Verizon Communications Inc. has tapped InfoSpace Inc. to create broadband and dial-up platforms and applications for its Verizon Online Internet service.

Applications service provider InfoSpace will work with content aggregators and Verizon to create links between Verizon's DSL and narrowband home pages and specific content and applications. The narrowband "portal" debuts today, Sept. 17.

The broadband DSL portal is slated for a late October launch. It's akin to the home page seen by users of the Excite@Home Corp. or Road Runner cable-modem services.

"We recognized the need to create a much more coherent Internet experience with users," said Verizon Online applications development group director Mark Dillon.

For example, InfoSpace will allow Verizon subscribers to use a single screen name and password throughout the portal. In the past, Verizon DSL users would log on to the service, then have to log on separately to NBCi, which provided Verizon with content prior to the InfoSpace deal.

That ubiquity of experience across platforms is a key strategy for InfoSpace, said chairman and CEO Naveen Jain. "As they become a global company, the same customers could be anywhere and take advantage of same personalization," he said.

That approach is similar to America Online Inc.'s AOL Anywhere strategy, through which the company seeks to provider AOL users with similar experiences on TVs and wireless devices.

The InfoSpace-produced Verizon destination pages should include automatically updated Flash and HyperText Markup Language (HTML) information, as well streaming tickers that feature personalized headline news, stock quotes and sports scores.

In the media center section, InfoSpace will assemble updated streaming video and audio clips in the news, sports, entertainment, finance and reference categories.

An entertainment channel will feature movie trailers and clips, music downloads and Internet radio stations.
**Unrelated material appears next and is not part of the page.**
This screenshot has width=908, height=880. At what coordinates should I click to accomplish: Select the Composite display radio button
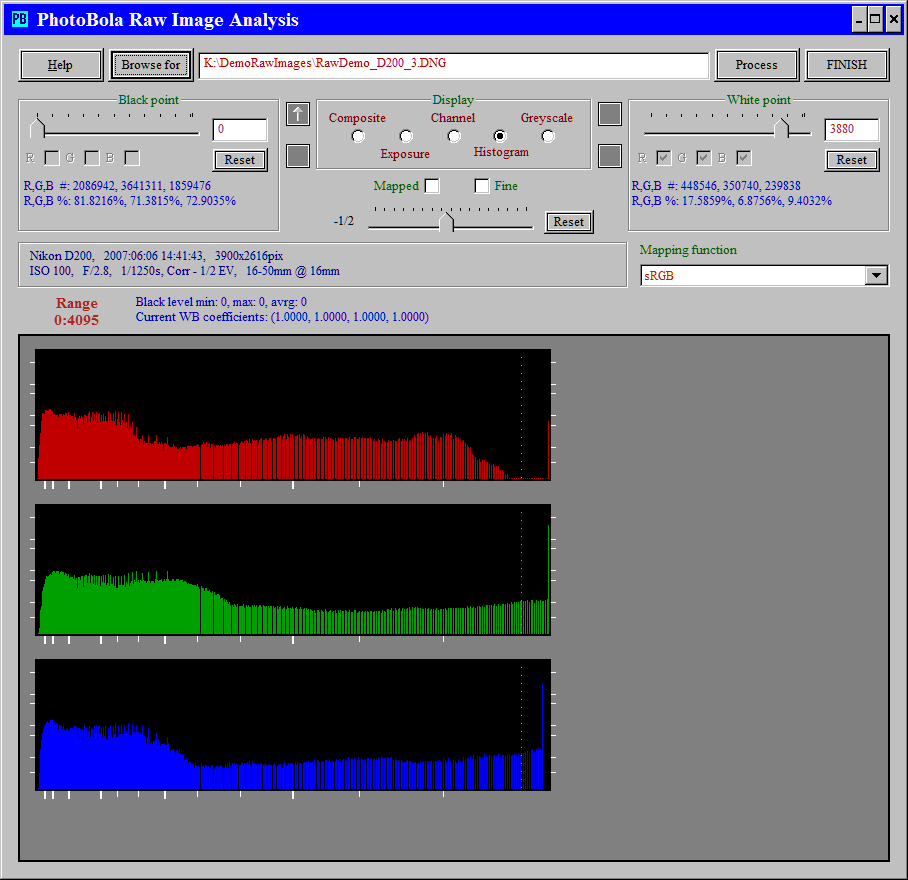coord(358,136)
A separate finance channel will offer users access to message boards, personalized portfolio tracker information and other investment tools.
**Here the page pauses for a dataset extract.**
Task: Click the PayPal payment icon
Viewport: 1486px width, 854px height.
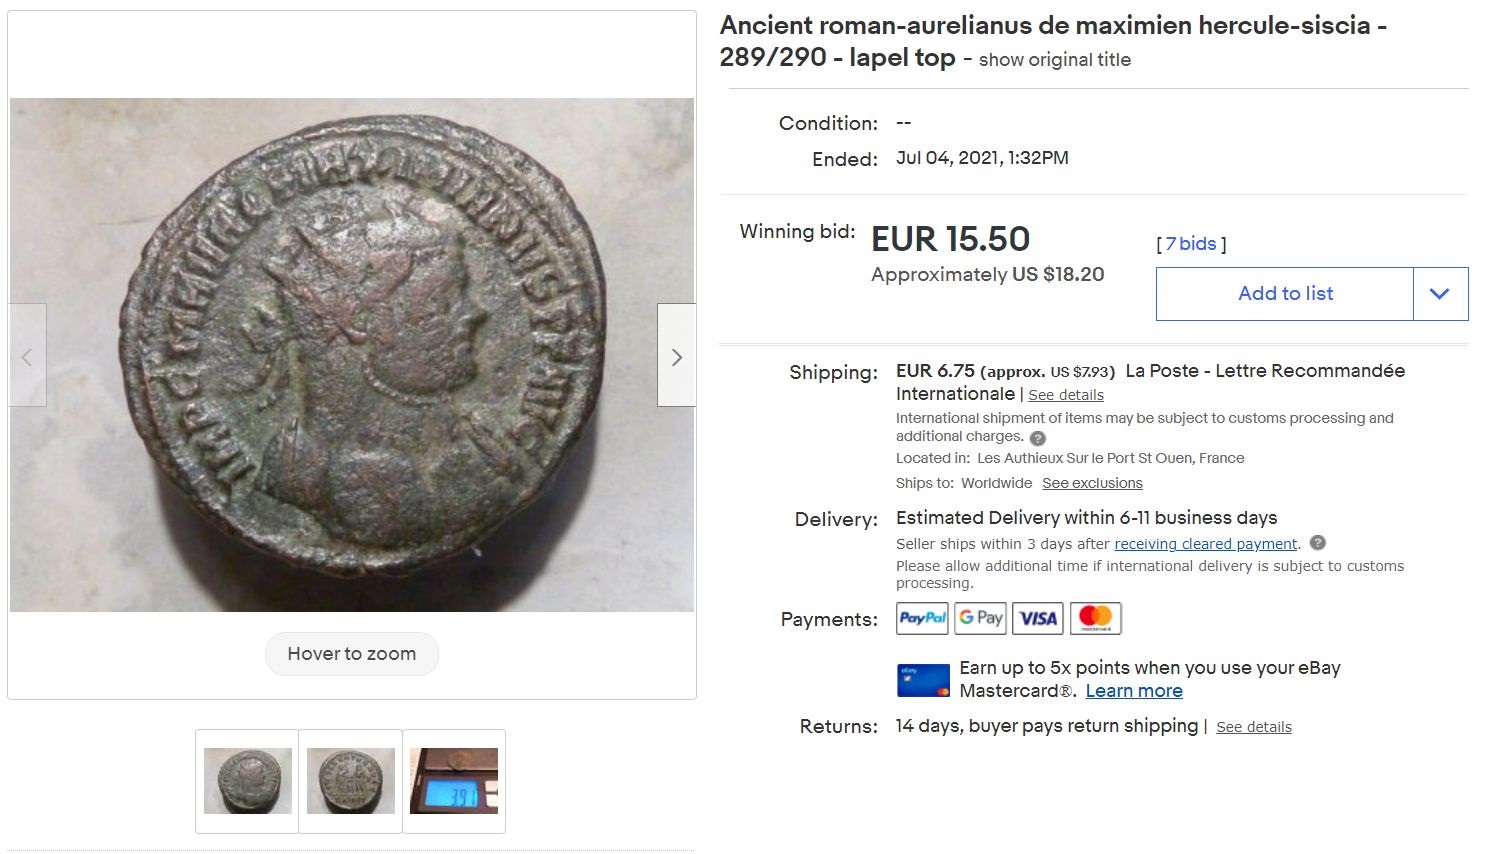Action: pos(922,618)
InfoSpace also will create separate news, sports, weather and shopping channels, and extensive multimedia search capabilities.

"We're trying to provide organized, contextualized net access" while retaining personalized services for users, Dillon said. "With InfoSpace, we'll get a greater selection of media sources."

"Because the Internet has been around five to six years, people tend to think of it as rather mature," Dillon said, but broadband remains a nascent business. As Verizon and others race to increase broadband penetration, applications will develop, he said.

"We will find apps that are unique to broadband," he said. "We will position ourselves with core capabilities of DSL service so we can address those customers inside the home as individuals."

For example, there are now homes in which several people are using a DSL connection simultaneously, he said.

"That's why you need a Bloomberg [L.P.] channel and a gaming channel," he said. Home networking also will become more important, because more than one person in the home wants to utilize the broadband connection at the same time.

Although InfoSpace is charged with gathering much of the content, Verizon will keep a section of the home page for itself. Dubbed DSL Live, Dillon said it's "a platform to launch other or niche relationships with streaming and entertainment providers." Verizon is looking at music and gaming services on DSL Live, he added.

Verizon counts more than 800,000 DSL subscribers from the more than 1 million total Verizon Online users. It's marketing DSL by giving away PC cameras as a means to build penetration. That links directly to Verizon's push for consumers to use the voice IP network to send video messages, a feature than is enabled by broadband, Dillon said.